Higher Intra-Dialysis Serum Phosphorus Reduction Ratio as a Predictor of Mortality in Patients on Long-Term Hemodialysis.

机构信息

Division of Nephrology, Department of Internal Medicine, Shin-Kong Wu Ho-Su Memorial Hospital, Taipei, Taiwan.
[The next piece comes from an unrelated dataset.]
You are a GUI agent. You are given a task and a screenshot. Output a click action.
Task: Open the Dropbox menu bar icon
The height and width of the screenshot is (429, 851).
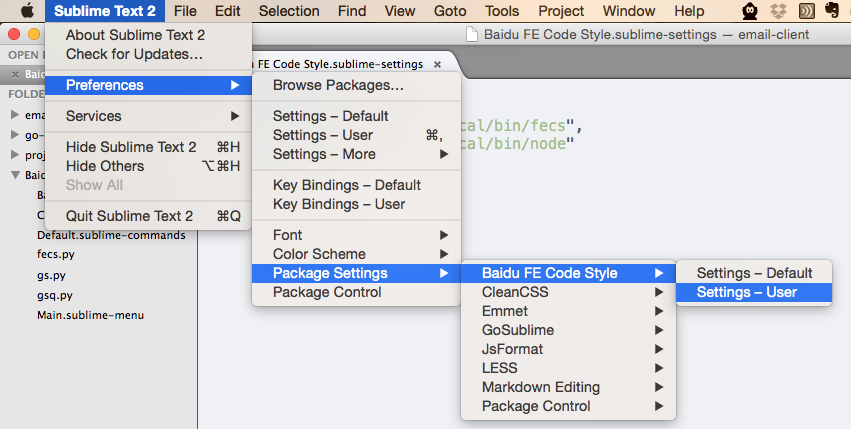coord(777,11)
Fu-Jen Catholic University School of Medicine, Taipei, Taiwan.

出版信息

Med Sci Monit. 2019 Jan 24;25:691-699. doi: 10.12659/MSM.913137.

Abstract

BACKGROUND Rapid shifting between extracellular and intracellular phosphorus can occur during dialysis sessions, which can cause aberrant intracellular signaling in long-term hemodialysis (LTHD) patients. However, the effect of these intra-dialysis fluctuations of phosphorus on clinical outcomes has not been examined. Therefore, we investigated the relationship between intradialysis serum phosphorus reduction ratio (IDSPRR) and mortality in LTHD patients. MATERIAL AND METHODS This was a retrospective, observational cohort study to assess the predictive power of IDSPRR (>0.63 vs. ≤0.63) on mortality in a total of 805 LTHD patients. All these fatal events were analyzed using the Cox proportional hazards regression model. RESULTS After multivariable analysis, baseline IDSPRR higher than 0.63 was significantly predictive of all-cause mortality (hazard ratio [HR]: 1.58; 95% confidence interval [CI]: 1.10-2.26), but not for cardiovascular (CV) mortality (HR: 1.41; 95% CI: 0.91-2.18). However, when time-varied IDSPRRs were applied, a value greater than 0.63 was not only significantly predictive of all-cause mortality (HR: 1.74, 95% CI: 1.16-2.63), but also CV mortality (HR: 2.04, 95% CI: 1.23-3.40). CONCLUSIONS High IDSPRR (>0.63) is independently associated with increased all-cause and CV mortality, which shows the negative effect of rapid intracellular phosphorus-shifting on LTHD patients.

摘要

背景

在透析过程中,细胞外和细胞内磷之间会迅速转换,这可能导致长期血液透析(LTHD)患者出现异常的细胞内信号。然而,这些透析过程中磷的波动对临床结果的影响尚未得到检验。因此,我们研究了 LTHD 患者透析中血清磷降低率(IDSPRR)与死亡率之间的关系。

材料与方法

这是一项回顾性、观察性队列研究,旨在评估 805 例 LTHD 患者中 IDSPRR(>0.63 与≤0.63)对死亡率的预测能力。使用 Cox 比例风险回归模型分析所有这些致死事件。

结果

经过多变量分析,基线 IDSPRR 高于 0.63 与全因死亡率显著相关(危险比[HR]:1.58;95%置信区间[CI]:1.10-2.26),但与心血管(CV)死亡率无关(HR:1.41;95% CI:0.91-2.18)。然而,当应用时变 IDSPRR 时,大于 0.63 的值不仅与全因死亡率显著相关(HR:1.74,95% CI:1.16-2.63),而且与 CV 死亡率相关(HR:2.04,95% CI:1.23-3.40)。

结论

高 IDSPRR(>0.63)与全因和 CV 死亡率增加独立相关,这表明快速细胞内磷转移对 LTHD 患者的负面影响。